■ **WRITTEN TASK**:
Please update the rows starting with the line containing "coordinates (379, 195)." and going on through the end of the rows, replacing "Locate an element" with "Find an element" and leaving everything else unchanged. Give only those rows.

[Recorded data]
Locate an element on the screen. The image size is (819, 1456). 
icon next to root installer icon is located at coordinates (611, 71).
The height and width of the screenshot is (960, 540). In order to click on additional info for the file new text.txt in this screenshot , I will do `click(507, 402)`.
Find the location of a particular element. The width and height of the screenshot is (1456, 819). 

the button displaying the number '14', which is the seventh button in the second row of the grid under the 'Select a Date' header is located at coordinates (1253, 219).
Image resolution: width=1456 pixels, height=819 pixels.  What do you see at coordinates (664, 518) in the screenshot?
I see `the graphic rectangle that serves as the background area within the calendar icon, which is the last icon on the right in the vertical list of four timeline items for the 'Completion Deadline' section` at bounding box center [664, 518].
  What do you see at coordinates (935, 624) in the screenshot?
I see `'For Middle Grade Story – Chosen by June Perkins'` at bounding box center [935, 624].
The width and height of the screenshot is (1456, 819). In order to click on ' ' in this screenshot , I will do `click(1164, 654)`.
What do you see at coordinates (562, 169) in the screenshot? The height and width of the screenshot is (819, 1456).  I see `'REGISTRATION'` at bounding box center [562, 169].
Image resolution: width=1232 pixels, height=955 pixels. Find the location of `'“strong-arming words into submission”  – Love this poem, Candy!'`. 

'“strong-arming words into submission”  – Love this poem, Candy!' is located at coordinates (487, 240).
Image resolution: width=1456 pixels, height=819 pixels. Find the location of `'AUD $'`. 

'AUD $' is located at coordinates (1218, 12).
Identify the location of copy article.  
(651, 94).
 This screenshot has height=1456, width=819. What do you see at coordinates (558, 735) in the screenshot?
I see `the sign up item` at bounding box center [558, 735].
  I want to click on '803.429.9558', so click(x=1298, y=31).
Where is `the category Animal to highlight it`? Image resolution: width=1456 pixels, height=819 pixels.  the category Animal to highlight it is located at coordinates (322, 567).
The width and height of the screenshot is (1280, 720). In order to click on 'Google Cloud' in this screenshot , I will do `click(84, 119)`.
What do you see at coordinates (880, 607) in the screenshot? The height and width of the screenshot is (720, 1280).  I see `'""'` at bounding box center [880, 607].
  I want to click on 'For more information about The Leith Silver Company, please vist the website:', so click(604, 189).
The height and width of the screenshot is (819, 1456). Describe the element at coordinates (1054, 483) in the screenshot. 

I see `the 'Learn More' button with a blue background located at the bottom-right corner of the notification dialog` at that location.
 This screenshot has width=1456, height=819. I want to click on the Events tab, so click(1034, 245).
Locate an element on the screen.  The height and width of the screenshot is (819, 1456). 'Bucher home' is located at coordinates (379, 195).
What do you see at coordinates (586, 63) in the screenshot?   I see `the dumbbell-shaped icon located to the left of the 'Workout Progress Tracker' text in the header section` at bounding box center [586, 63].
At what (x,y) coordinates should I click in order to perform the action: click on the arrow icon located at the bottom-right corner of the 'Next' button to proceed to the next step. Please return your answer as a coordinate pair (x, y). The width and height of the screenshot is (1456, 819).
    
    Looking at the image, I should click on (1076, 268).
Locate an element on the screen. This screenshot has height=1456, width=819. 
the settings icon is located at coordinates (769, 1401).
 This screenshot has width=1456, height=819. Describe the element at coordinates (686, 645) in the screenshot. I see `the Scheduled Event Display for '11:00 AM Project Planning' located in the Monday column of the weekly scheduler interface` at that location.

■ **RESPONSE TO THE TASK**:
Find an element on the screen.  The height and width of the screenshot is (819, 1456). 'Bucher home' is located at coordinates (379, 195).
What do you see at coordinates (586, 63) in the screenshot?   I see `the dumbbell-shaped icon located to the left of the 'Workout Progress Tracker' text in the header section` at bounding box center [586, 63].
At what (x,y) coordinates should I click in order to perform the action: click on the arrow icon located at the bottom-right corner of the 'Next' button to proceed to the next step. Please return your answer as a coordinate pair (x, y). The width and height of the screenshot is (1456, 819).
    
    Looking at the image, I should click on (1076, 268).
Find an element on the screen. This screenshot has height=1456, width=819. 
the settings icon is located at coordinates (769, 1401).
 This screenshot has width=1456, height=819. Describe the element at coordinates (686, 645) in the screenshot. I see `the Scheduled Event Display for '11:00 AM Project Planning' located in the Monday column of the weekly scheduler interface` at that location.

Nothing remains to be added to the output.